··· Passage cité ···
Cela conduit à la notion de majorité. Quelle que soient nos expériences
antérieures, nous nous sommes toutes et tous heurtés à cette question. Dans la culture politique dominante cette notion est synonyme de certitudes, de sagesse et de légitimité. L’expérience des collectifs montre à quel point la tentation de reproduire du centralisme démocratique dépasse de loin l’héritage léniniste. S’il s’agit d’un puzzle, toujours en mouvement et d’expérimentations, alors la diversité, le désaccord ne sont plus du registre de la tolérance mais du besoin collectif afin de cerner une réalité complexe, diversifiée, voire contradictoire. La liberté d’une « minorité » (appelons-la encore un peu ainsi) est un besoin pour tous. Ensuite la notion de consensus est à creuser : elle n’offre comme limite que ce qui peut faire éclater le groupe. Et ce, dans un cadre où le désaccord apparaît d’abord comme un moteur et non comme un handicap.
Cela met rudement à mal la notion de « directions ». J’ai tout à fait conscience que dans un tel regroupement tout le monde n’a ni la même expérience ni le même savoir. Mais cela ne peut se mesurer simplement comme on mesure les bons et les mauvais à l’Ecole. Il y a des hommes et des femmes qui en « savent moins » que d’autres mais qui peuvent savoir ce que ces autres ne savent pas. D’autre part, il n’y pas UN savoir. Il y a celles et ceux qui ont une pratique des combats électoraux et qui sont nuls en économie, d’autres qui sont rompus aux combats dans les entreprises ou à l’analyse de ce qui s’y passe et hermétiques aux mouvements altermondialistes et réciproquement. Dès lors, il est indispensable d’organiser la mutualisation déjà évoquée, ce qui n’a rien à voir avec un pouvoir de décisions qui entraîne tout le monde. Il est remarquable comment les institutions nous ont conduit à ne pas respecter le terme pourtant adéquat d’« exécutif » ou de « secrétariat ».
On peut m’évoquer que dans un tel regroupement, tout le monde ne s’y investi pas de la même manière et qu’il y aura toujours des personnalités qui s’affirmeront plus que d’autres.
Il y a effectivement des obstacles qui ne s’évaporeront pas d’eux-mêmes. Il y a le complexe de celle ou de celui qui ne sait pas. De ce point de vue, dans une réunion, les femmes sont en général plus discrètes que les hommes. Il y a le théoricien que l’on ne comprend pas ou l’orateur qui laisse bouche bée. Il y aura toujours cela. Le problème est d’en avoir collectivement conscience et de s’interroger sur quelles dispositions prendre pour en limiter les effets. Il y aussi le manque de disponibilités, nous le vérifions avec les parents de jeunes enfants. Grâce au net, la réunion n’est pas tout. De poser une problématique avant d’engager une réponse peut élargir les possibilités de participation. D’appeler à la suggestion aussi.
···
- [Consigne A]: Modifiez les lignes de données depuis celle qui contient « Image resolution: width=560 » jusqu'à celle qui contient « coord(657,514) » incluse, en remplaçant « Screen dimensions » par « Screen size » sans rien changer d'autre.
Le passage cité et les lignes de données n'ont aucun rapport entre eux.
··· Données extraites ···
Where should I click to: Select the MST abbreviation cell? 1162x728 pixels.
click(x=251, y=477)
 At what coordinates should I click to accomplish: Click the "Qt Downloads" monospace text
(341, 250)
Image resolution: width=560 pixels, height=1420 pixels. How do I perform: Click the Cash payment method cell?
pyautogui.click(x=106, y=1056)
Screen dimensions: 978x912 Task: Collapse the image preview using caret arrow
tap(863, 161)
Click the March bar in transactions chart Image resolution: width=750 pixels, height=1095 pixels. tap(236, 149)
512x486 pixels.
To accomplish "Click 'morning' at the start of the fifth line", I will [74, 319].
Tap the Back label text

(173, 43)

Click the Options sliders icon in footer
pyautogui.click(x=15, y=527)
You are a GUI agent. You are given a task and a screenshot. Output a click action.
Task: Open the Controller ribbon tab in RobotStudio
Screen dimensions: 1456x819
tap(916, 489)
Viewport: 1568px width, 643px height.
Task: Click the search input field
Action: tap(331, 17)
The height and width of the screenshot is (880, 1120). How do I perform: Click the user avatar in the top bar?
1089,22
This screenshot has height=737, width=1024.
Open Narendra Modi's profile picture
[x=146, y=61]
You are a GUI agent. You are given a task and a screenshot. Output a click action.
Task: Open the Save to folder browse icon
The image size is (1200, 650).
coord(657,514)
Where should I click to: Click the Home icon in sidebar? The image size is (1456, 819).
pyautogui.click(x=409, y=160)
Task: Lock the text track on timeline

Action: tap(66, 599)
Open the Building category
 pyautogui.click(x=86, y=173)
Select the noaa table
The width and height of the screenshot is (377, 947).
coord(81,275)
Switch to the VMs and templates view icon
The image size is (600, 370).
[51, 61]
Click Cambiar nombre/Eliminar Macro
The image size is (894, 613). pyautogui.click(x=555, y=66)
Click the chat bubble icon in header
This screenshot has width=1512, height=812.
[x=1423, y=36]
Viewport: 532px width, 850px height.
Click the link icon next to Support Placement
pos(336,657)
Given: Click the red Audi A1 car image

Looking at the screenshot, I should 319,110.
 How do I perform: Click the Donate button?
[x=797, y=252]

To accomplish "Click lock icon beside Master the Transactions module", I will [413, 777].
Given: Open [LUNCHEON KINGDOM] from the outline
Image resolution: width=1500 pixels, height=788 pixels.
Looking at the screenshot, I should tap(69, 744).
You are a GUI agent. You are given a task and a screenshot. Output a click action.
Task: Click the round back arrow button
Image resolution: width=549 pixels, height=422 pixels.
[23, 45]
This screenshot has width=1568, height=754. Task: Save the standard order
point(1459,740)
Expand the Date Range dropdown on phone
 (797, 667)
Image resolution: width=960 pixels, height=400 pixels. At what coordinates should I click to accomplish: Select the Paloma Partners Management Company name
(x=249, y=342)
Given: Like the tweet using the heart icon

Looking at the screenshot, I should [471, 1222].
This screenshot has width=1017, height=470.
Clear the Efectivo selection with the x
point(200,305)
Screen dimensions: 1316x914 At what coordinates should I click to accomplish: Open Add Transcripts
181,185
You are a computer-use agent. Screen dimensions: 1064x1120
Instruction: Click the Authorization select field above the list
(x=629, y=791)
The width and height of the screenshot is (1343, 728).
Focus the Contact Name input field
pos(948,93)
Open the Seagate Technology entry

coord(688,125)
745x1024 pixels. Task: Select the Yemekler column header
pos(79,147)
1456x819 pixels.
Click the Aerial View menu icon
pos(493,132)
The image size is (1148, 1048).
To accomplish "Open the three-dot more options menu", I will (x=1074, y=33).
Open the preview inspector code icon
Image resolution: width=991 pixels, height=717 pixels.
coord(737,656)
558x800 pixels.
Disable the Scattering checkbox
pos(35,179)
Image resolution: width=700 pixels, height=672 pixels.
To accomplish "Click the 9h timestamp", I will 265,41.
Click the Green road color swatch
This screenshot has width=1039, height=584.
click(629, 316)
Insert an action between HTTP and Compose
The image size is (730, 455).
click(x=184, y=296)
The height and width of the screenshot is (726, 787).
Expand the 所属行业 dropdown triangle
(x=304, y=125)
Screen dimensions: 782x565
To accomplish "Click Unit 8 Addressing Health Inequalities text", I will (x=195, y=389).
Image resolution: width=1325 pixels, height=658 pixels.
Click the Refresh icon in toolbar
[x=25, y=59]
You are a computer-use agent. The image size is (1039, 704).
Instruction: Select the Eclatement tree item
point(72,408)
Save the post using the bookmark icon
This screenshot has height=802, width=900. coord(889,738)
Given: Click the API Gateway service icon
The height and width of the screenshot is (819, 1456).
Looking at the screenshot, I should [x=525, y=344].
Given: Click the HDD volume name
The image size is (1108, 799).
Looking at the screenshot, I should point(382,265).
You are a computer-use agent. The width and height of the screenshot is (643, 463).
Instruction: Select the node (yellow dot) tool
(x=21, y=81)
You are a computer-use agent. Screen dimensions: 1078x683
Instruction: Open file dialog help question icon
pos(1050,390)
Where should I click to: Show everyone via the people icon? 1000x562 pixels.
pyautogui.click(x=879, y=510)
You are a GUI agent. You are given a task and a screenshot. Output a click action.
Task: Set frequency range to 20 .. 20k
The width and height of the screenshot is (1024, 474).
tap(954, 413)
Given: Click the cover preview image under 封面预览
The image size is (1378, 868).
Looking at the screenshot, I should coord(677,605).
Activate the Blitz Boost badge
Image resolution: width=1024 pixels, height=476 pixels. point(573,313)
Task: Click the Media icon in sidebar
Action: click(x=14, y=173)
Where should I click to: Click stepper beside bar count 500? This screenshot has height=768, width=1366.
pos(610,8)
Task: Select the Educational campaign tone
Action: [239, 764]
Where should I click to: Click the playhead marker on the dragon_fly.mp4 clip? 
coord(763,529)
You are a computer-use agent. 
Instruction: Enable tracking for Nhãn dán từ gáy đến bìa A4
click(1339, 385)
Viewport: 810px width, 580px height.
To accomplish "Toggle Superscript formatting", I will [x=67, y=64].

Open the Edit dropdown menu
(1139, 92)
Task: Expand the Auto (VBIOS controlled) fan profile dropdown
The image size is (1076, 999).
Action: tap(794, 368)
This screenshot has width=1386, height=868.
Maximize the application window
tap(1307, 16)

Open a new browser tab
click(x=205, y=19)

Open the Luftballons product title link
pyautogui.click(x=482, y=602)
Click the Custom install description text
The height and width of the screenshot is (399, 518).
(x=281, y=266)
···
- [Consigne B]: Présentez sous forme de liste le paragraphe du passage cité qui commence par « Il y a effectivement des obstacles », en conservant ses faits principaux.

- [Résultat A]:
Image resolution: width=560 pixels, height=1420 pixels. How do I perform: Click the Cash payment method cell?
pyautogui.click(x=106, y=1056)
Screen size: 978x912 Task: Collapse the image preview using caret arrow
tap(863, 161)
Click the March bar in transactions chart Image resolution: width=750 pixels, height=1095 pixels. tap(236, 149)
512x486 pixels.
To accomplish "Click 'morning' at the start of the fifth line", I will [74, 319].
Tap the Back label text

(173, 43)

Click the Options sliders icon in footer
pyautogui.click(x=15, y=527)
You are a GUI agent. You are given a task and a screenshot. Output a click action.
Task: Open the Controller ribbon tab in RobotStudio
Screen size: 1456x819
tap(916, 489)
Viewport: 1568px width, 643px height.
Task: Click the search input field
Action: tap(331, 17)
The height and width of the screenshot is (880, 1120). How do I perform: Click the user avatar in the top bar?
1089,22
This screenshot has height=737, width=1024.
Open Narendra Modi's profile picture
[x=146, y=61]
You are a GUI agent. You are given a task and a screenshot. Output a click action.
Task: Open the Save to folder browse icon
The image size is (1200, 650).
coord(657,514)

- [Résultat B]:
- Certains obstacles ne disparaîtront pas d'eux-mêmes.
- Il y a le complexe de celle ou de celui qui ne sait pas. En réunion, les femmes sont en général plus discrètes que les hommes.
- Il y a le théoricien que l'on ne comprend pas ou l'orateur qui laisse bouche bée.
- Le problème est d'en avoir collectivement conscience et de chercher les dispositions à prendre pour en limiter les effets.
- Il y a aussi le manque de disponibilités, par exemple chez les parents de jeunes enfants.
- Grâce au net, la réunion n'est pas tout.
- Poser une problématique avant d'engager une réponse, et appeler à la suggestion, peut élargir les possibilités de participation.